* _Working data_
··········

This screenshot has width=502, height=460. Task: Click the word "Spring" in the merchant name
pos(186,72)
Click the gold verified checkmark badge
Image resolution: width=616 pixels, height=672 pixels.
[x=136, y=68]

··········

Return every entry exactly; no line may be missing.

This screenshot has width=502, height=460. Task: Click the word "Spring" in the merchant name
pos(186,72)
Click the gold verified checkmark badge
Image resolution: width=616 pixels, height=672 pixels.
[x=136, y=68]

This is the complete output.